DATA PROVIDED:

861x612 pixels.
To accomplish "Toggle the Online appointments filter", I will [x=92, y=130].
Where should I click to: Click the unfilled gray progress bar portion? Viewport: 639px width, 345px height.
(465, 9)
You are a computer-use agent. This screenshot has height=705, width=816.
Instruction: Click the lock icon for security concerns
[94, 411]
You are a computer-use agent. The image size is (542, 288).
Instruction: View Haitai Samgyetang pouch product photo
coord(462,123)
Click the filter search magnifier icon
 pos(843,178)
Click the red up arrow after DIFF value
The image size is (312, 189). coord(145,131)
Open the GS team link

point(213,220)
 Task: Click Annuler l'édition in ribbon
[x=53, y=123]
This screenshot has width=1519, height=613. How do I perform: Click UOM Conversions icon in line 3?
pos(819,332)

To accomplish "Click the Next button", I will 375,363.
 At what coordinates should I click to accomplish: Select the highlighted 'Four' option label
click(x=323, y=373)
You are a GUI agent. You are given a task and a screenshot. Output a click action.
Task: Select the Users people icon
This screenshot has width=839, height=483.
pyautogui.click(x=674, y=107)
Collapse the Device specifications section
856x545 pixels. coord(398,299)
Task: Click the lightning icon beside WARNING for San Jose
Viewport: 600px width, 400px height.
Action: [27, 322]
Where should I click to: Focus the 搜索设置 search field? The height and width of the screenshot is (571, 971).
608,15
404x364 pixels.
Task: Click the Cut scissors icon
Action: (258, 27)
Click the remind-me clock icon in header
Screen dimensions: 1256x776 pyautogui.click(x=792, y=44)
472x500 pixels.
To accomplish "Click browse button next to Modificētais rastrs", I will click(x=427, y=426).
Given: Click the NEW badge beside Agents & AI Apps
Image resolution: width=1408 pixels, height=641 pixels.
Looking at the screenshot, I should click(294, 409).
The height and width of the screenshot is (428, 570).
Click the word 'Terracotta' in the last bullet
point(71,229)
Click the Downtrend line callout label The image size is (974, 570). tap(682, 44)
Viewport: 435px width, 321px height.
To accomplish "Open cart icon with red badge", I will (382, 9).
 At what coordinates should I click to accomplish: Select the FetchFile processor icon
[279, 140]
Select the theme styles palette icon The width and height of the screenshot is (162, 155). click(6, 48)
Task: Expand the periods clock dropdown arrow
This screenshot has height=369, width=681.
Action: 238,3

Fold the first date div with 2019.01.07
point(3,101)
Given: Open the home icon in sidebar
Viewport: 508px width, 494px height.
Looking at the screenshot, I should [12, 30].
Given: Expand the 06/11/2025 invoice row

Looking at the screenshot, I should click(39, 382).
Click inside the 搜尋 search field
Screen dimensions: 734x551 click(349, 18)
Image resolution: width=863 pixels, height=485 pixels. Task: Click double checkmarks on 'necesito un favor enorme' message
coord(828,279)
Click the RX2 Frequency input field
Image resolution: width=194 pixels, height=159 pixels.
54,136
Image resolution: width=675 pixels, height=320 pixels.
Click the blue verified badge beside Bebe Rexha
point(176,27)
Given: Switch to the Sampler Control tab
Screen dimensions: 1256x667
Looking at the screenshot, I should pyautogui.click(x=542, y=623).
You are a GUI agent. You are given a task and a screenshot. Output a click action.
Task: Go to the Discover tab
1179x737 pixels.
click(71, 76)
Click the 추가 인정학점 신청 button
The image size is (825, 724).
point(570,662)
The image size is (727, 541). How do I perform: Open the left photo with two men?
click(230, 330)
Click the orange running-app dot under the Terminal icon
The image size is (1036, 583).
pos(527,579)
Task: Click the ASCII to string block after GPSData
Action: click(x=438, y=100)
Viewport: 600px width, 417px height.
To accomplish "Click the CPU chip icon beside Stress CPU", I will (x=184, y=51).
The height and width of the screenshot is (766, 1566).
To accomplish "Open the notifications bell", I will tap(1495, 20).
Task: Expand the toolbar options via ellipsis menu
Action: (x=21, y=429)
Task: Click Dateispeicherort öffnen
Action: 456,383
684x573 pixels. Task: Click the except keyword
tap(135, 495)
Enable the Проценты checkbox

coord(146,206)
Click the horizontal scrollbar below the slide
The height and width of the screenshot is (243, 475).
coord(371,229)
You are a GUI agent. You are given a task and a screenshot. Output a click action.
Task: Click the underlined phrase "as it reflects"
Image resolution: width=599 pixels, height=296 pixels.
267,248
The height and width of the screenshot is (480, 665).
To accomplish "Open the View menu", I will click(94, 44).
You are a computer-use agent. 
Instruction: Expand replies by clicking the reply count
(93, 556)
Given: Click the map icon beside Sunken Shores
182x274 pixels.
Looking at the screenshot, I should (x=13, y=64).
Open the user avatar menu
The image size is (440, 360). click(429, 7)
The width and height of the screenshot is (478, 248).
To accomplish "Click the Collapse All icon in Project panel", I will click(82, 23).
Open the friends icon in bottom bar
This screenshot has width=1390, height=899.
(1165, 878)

OBJECTIVE:
Can you copy every one of the entries above word for word, with each line unchanged?

RESULT FOR THIS EXERCISE:
861x612 pixels.
To accomplish "Toggle the Online appointments filter", I will [x=92, y=130].
Where should I click to: Click the unfilled gray progress bar portion? Viewport: 639px width, 345px height.
(465, 9)
You are a computer-use agent. This screenshot has height=705, width=816.
Instruction: Click the lock icon for security concerns
[94, 411]
You are a computer-use agent. The image size is (542, 288).
Instruction: View Haitai Samgyetang pouch product photo
coord(462,123)
Click the filter search magnifier icon
 pos(843,178)
Click the red up arrow after DIFF value
The image size is (312, 189). coord(145,131)
Open the GS team link

point(213,220)
 Task: Click Annuler l'édition in ribbon
[x=53, y=123]
This screenshot has width=1519, height=613. How do I perform: Click UOM Conversions icon in line 3?
pos(819,332)

To accomplish "Click the Next button", I will 375,363.
 At what coordinates should I click to accomplish: Select the highlighted 'Four' option label
click(x=323, y=373)
You are a GUI agent. You are given a task and a screenshot. Output a click action.
Task: Select the Users people icon
This screenshot has width=839, height=483.
pyautogui.click(x=674, y=107)
Collapse the Device specifications section
856x545 pixels. coord(398,299)
Task: Click the lightning icon beside WARNING for San Jose
Viewport: 600px width, 400px height.
Action: [27, 322]
Where should I click to: Focus the 搜索设置 search field? The height and width of the screenshot is (571, 971).
608,15
404x364 pixels.
Task: Click the Cut scissors icon
Action: (258, 27)
Click the remind-me clock icon in header
Screen dimensions: 1256x776 pyautogui.click(x=792, y=44)
472x500 pixels.
To accomplish "Click browse button next to Modificētais rastrs", I will click(x=427, y=426).
Given: Click the NEW badge beside Agents & AI Apps
Image resolution: width=1408 pixels, height=641 pixels.
Looking at the screenshot, I should click(294, 409).
The height and width of the screenshot is (428, 570).
Click the word 'Terracotta' in the last bullet
point(71,229)
Click the Downtrend line callout label The image size is (974, 570). tap(682, 44)
Viewport: 435px width, 321px height.
To accomplish "Open cart icon with red badge", I will (382, 9).
 At what coordinates should I click to accomplish: Select the FetchFile processor icon
[279, 140]
Select the theme styles palette icon The width and height of the screenshot is (162, 155). click(6, 48)
Task: Expand the periods clock dropdown arrow
This screenshot has height=369, width=681.
Action: 238,3

Fold the first date div with 2019.01.07
point(3,101)
Given: Open the home icon in sidebar
Viewport: 508px width, 494px height.
Looking at the screenshot, I should [12, 30].
Given: Expand the 06/11/2025 invoice row

Looking at the screenshot, I should click(39, 382).
Click inside the 搜尋 search field
Screen dimensions: 734x551 click(349, 18)
Image resolution: width=863 pixels, height=485 pixels. Task: Click double checkmarks on 'necesito un favor enorme' message
coord(828,279)
Click the RX2 Frequency input field
Image resolution: width=194 pixels, height=159 pixels.
54,136
Image resolution: width=675 pixels, height=320 pixels.
Click the blue verified badge beside Bebe Rexha
point(176,27)
Given: Switch to the Sampler Control tab
Screen dimensions: 1256x667
Looking at the screenshot, I should pyautogui.click(x=542, y=623).
You are a GUI agent. You are given a task and a screenshot. Output a click action.
Task: Go to the Discover tab
1179x737 pixels.
click(71, 76)
Click the 추가 인정학점 신청 button
The image size is (825, 724).
point(570,662)
The image size is (727, 541). How do I perform: Open the left photo with two men?
click(230, 330)
Click the orange running-app dot under the Terminal icon
The image size is (1036, 583).
pos(527,579)
Task: Click the ASCII to string block after GPSData
Action: click(x=438, y=100)
Viewport: 600px width, 417px height.
To accomplish "Click the CPU chip icon beside Stress CPU", I will (x=184, y=51).
The height and width of the screenshot is (766, 1566).
To accomplish "Open the notifications bell", I will tap(1495, 20).
Task: Expand the toolbar options via ellipsis menu
Action: (x=21, y=429)
Task: Click Dateispeicherort öffnen
Action: 456,383
684x573 pixels. Task: Click the except keyword
tap(135, 495)
Enable the Проценты checkbox

coord(146,206)
Click the horizontal scrollbar below the slide
The height and width of the screenshot is (243, 475).
coord(371,229)
You are a GUI agent. You are given a task and a screenshot. Output a click action.
Task: Click the underlined phrase "as it reflects"
Image resolution: width=599 pixels, height=296 pixels.
267,248
The height and width of the screenshot is (480, 665).
To accomplish "Open the View menu", I will click(94, 44).
You are a computer-use agent. 
Instruction: Expand replies by clicking the reply count
(93, 556)
Given: Click the map icon beside Sunken Shores
182x274 pixels.
Looking at the screenshot, I should (x=13, y=64).
Open the user avatar menu
The image size is (440, 360). click(429, 7)
The width and height of the screenshot is (478, 248).
To accomplish "Click the Collapse All icon in Project panel", I will click(82, 23).
Open the friends icon in bottom bar
This screenshot has width=1390, height=899.
(1165, 878)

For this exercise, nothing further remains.